“娘,娘,郎中來了!塗郎中來了!快讓郎中給阿妹看看。”
一個焦急萬分又不失清脆的女孩子的聲音從屋子外面響起:“塗郎中,這邊走,我阿妹就在裡面。”
先進來的是一個淺灰色長袍的中年男子,大約五十來歲,身材瘦高,因為被催得太急,速度太快,步伐有些忙亂,氣喘吁吁,進門時差點還被門檻絆了一下。

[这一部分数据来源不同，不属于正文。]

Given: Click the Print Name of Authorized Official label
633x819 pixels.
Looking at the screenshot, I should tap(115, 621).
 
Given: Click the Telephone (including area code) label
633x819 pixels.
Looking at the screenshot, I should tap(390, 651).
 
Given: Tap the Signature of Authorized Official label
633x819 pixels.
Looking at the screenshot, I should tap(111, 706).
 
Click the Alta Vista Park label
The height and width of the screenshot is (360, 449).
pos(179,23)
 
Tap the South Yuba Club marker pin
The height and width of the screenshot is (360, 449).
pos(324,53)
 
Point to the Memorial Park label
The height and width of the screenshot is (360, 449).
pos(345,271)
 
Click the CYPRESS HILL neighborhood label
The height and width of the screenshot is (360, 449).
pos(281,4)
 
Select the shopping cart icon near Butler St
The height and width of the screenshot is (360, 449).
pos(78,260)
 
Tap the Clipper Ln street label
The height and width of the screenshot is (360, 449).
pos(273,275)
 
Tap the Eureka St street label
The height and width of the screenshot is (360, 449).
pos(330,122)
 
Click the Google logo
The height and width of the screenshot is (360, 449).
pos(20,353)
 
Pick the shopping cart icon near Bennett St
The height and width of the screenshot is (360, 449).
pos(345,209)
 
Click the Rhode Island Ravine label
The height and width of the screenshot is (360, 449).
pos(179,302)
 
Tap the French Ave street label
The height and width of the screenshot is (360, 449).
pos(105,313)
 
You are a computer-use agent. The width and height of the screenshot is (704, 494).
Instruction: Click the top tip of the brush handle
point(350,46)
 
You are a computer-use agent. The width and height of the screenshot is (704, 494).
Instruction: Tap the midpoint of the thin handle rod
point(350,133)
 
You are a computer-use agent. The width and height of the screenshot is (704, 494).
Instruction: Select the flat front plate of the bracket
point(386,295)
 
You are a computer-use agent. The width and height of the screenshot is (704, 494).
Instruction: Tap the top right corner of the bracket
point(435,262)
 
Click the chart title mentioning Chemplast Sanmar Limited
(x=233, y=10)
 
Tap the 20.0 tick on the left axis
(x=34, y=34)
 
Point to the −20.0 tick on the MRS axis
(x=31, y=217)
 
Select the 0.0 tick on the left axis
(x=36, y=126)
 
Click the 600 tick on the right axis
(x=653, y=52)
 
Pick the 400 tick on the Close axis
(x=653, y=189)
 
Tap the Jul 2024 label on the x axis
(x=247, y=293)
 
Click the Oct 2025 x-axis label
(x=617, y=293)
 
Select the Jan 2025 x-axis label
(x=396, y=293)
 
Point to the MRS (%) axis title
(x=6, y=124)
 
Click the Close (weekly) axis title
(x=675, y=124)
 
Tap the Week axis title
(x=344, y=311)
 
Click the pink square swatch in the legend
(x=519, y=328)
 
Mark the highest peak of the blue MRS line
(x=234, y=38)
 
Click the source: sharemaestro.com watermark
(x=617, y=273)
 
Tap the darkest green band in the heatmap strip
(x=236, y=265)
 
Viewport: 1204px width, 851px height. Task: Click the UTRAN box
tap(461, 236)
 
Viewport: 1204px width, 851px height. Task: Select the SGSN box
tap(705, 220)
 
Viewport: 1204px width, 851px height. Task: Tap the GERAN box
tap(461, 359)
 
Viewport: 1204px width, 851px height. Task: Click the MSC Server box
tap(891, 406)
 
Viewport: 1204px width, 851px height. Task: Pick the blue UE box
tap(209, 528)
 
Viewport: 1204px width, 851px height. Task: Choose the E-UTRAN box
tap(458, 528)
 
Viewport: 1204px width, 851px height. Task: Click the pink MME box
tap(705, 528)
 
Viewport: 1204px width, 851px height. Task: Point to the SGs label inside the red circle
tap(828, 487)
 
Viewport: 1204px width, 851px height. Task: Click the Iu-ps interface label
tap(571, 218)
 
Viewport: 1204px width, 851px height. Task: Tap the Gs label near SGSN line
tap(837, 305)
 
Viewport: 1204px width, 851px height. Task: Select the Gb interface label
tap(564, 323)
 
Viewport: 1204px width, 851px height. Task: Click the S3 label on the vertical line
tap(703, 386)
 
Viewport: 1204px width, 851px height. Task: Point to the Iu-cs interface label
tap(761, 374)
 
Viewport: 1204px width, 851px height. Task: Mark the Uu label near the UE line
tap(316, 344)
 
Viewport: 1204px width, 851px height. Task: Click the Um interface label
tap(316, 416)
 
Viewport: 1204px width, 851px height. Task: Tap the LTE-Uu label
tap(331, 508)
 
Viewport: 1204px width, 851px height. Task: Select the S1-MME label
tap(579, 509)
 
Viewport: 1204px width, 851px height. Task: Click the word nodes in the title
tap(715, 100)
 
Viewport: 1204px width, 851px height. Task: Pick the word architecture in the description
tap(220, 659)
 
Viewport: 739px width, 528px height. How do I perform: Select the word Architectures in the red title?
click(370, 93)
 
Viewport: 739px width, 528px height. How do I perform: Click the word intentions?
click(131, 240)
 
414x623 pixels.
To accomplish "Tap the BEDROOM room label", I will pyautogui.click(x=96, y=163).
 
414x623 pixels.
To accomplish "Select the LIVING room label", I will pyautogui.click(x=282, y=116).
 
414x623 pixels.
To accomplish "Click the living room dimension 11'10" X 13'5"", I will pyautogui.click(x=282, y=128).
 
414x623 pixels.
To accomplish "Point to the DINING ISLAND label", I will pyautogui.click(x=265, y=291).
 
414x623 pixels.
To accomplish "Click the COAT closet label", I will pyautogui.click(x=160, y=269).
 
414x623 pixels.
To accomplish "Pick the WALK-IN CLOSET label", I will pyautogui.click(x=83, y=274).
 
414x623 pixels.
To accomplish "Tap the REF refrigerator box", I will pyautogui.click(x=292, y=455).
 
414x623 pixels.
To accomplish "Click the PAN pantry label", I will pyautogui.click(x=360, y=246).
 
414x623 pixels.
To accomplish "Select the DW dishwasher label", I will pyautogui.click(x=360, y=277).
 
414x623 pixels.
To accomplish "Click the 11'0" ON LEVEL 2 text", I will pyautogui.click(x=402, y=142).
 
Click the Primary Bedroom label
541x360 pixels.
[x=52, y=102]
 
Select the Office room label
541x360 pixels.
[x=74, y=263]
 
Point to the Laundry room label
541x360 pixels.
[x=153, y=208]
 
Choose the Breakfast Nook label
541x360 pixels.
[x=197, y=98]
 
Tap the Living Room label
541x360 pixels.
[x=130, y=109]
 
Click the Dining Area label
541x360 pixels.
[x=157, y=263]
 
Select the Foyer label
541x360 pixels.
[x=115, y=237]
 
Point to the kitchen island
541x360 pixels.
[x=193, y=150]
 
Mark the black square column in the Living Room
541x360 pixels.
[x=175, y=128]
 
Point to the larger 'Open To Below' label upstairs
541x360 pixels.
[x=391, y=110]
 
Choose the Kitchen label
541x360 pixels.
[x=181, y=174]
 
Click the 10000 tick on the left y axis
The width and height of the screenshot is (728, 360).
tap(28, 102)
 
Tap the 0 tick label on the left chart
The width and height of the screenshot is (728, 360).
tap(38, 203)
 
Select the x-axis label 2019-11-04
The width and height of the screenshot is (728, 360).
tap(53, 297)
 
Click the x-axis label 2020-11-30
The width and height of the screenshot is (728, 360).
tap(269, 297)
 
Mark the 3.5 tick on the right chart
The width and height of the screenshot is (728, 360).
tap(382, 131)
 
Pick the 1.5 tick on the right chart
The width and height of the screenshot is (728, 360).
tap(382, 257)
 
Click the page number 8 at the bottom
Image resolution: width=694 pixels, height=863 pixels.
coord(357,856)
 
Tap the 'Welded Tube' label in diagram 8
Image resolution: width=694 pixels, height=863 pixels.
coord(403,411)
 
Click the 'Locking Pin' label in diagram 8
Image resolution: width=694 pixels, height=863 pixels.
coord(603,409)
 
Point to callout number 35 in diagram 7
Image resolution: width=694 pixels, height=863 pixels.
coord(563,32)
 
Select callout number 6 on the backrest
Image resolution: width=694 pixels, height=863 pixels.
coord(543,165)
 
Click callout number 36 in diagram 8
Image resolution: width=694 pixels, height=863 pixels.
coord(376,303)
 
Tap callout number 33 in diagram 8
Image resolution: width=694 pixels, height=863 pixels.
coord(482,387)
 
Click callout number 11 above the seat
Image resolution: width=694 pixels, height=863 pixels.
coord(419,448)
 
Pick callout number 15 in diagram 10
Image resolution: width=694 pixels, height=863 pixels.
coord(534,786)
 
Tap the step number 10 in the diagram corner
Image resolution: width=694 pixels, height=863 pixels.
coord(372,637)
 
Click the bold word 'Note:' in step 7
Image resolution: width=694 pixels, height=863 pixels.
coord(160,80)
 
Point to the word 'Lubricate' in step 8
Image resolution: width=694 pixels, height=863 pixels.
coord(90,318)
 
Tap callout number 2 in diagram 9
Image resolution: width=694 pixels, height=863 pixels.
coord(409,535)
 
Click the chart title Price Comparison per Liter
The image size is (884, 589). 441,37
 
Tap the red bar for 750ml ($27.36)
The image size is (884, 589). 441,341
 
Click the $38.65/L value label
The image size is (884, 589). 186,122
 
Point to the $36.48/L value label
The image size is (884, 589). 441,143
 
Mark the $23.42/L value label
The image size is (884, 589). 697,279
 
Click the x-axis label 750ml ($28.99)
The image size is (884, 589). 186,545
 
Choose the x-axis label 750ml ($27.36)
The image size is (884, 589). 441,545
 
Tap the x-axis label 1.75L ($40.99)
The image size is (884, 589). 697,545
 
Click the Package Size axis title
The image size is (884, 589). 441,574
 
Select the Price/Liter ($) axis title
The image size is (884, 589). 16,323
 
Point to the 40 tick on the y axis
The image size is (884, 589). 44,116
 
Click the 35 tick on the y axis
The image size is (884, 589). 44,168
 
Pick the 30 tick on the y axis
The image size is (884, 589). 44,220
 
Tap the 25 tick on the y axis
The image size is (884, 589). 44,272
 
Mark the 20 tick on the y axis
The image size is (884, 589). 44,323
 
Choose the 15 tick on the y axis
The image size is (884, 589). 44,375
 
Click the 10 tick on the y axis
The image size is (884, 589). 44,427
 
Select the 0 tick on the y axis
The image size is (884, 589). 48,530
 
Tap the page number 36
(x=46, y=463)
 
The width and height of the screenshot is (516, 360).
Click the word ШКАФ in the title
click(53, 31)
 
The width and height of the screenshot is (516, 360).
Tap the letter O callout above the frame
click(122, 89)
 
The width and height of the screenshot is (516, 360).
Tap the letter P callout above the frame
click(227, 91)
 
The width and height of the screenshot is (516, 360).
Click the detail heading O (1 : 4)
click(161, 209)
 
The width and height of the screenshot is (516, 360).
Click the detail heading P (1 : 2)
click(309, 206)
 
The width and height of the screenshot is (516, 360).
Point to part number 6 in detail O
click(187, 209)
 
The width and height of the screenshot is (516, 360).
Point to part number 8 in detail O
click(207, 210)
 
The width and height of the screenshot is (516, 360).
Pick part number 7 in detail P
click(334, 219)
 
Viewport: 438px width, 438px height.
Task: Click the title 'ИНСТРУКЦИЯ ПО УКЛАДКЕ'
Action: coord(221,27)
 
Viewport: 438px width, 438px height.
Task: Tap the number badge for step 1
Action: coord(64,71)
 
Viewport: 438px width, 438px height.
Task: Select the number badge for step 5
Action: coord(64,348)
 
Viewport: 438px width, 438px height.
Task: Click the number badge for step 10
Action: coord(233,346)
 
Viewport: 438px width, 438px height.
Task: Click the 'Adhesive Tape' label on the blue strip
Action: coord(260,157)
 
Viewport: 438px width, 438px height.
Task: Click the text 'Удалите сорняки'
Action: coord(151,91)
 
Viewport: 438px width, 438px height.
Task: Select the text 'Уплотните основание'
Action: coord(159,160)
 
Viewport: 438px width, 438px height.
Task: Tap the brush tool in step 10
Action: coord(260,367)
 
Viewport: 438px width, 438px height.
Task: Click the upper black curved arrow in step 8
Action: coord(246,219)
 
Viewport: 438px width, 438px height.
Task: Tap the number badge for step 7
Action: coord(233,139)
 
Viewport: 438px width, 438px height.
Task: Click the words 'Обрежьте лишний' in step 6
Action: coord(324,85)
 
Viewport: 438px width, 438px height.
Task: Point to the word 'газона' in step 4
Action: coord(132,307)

緊跟著進來的是身著藍底小白花上衣,深藍色褲子的小姑娘,也就十歲出頭歲左右。
“咦,太好了,妹妹醒了。娘……”
劉氏一眼瞪過去,小姑娘立馬止住了話。
她趕緊上前,把手裡幫忙提著的藥箱放在床邊的桌子上。
劉氏趕緊站起來,把自己坐著的凳子讓出來,還用手帕擦了擦。
“塗郎中,快坐!麻煩你幫我看看小女的傷。”
塗郎中粗略看了一眼,按照慣例先問:“怎麼傷的?”
“……”劉氏欲言又止。
塗郎中看在眼裡,知道對方不方便說也就不強求,對就是搖搖手才開口問靠在床頭的小姑娘。
“頭疼嗎?”
許薔薇點點頭。
“頭暈嗎?”
許薔薇繼續點點頭。
塗郎中先是讓她張口伸出舌頭,看了舌質和舌苔,又讓她伸出右手,把自己三根指頭放在她手腕處,閉上了眼睛。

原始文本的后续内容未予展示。